The basement level hosted Golden Demon and Armies On Parade which were, as always, a curious mix of inspiring and shaming (how is anyone that good?). Hopefully White Dwarf Daily will have pics up soon because the Armies On Parade winner was fantastic: a mostly-Slaaneshi Chaos Daemons army on a board built to represent a cityscape in the middle of an earthquake: there was a Keeper Of Secrets made from Gorgon, a Daemon Prince made from a Maulerfiend and a Carnifex and towers crawling with Screamers Of Tzeentch.

It was all very inspiring and there we come to the problem.
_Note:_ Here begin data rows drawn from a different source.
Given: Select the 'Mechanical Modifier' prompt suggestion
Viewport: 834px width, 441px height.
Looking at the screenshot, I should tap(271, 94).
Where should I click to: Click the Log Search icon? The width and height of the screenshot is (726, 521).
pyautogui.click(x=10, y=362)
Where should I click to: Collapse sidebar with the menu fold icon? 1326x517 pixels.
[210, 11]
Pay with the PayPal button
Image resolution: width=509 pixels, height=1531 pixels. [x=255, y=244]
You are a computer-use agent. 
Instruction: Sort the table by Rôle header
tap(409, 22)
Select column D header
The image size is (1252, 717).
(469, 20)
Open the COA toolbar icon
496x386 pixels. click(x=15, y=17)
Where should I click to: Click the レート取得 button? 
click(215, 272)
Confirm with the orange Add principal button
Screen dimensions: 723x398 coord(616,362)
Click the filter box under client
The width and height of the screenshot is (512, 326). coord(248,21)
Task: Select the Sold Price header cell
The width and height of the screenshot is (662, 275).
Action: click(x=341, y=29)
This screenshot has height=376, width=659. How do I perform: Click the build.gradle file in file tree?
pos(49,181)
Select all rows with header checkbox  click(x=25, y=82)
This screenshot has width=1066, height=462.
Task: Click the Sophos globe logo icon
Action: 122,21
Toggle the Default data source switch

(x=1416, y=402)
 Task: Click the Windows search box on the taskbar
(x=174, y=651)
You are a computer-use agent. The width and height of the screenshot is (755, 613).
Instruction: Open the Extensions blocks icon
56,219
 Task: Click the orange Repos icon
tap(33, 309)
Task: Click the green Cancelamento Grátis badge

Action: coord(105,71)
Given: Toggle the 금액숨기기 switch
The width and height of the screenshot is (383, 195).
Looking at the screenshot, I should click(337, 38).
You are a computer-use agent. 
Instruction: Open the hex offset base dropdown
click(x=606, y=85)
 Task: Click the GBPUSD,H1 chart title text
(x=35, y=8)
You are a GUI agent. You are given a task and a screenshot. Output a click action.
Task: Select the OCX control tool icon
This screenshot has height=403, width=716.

One of the main sources of inspiration for me at Games Day has always been the gaming boards and armies made by GW stores across the country. This year there was no participation gaming, due I imagine to lack of space and the corporate decision to end in-store gaming. Games Day this year was more of a showcase, which is no bad thing to be, but it felt lacking.

There was one area that I have to say was much improved since last I went to Games Day: the retail area. There were queues, the last time I went it was a scrum, best elbows got the event-only miniatures. There was a queue for the GW area, a queue for the Forge World area that then fed into the GW area ad copious tills at the end of it. I was in the Forge World queue at its longest and was still at the front in only about twenty minutes and in the meantime I got chatting with a charming young couple from Nottingham.

A Games Day queue is a social experience that should be enjoyed as part of the day. The only cloud was the fact that Forge World were anticipating so many Horus Heresy sales that they weren't very well stocked on the Warhammer Forge products I wanted. Still, didn't stop me spending my money on Death Guard and Renegade Militia to resurrect my Lost and the Damned.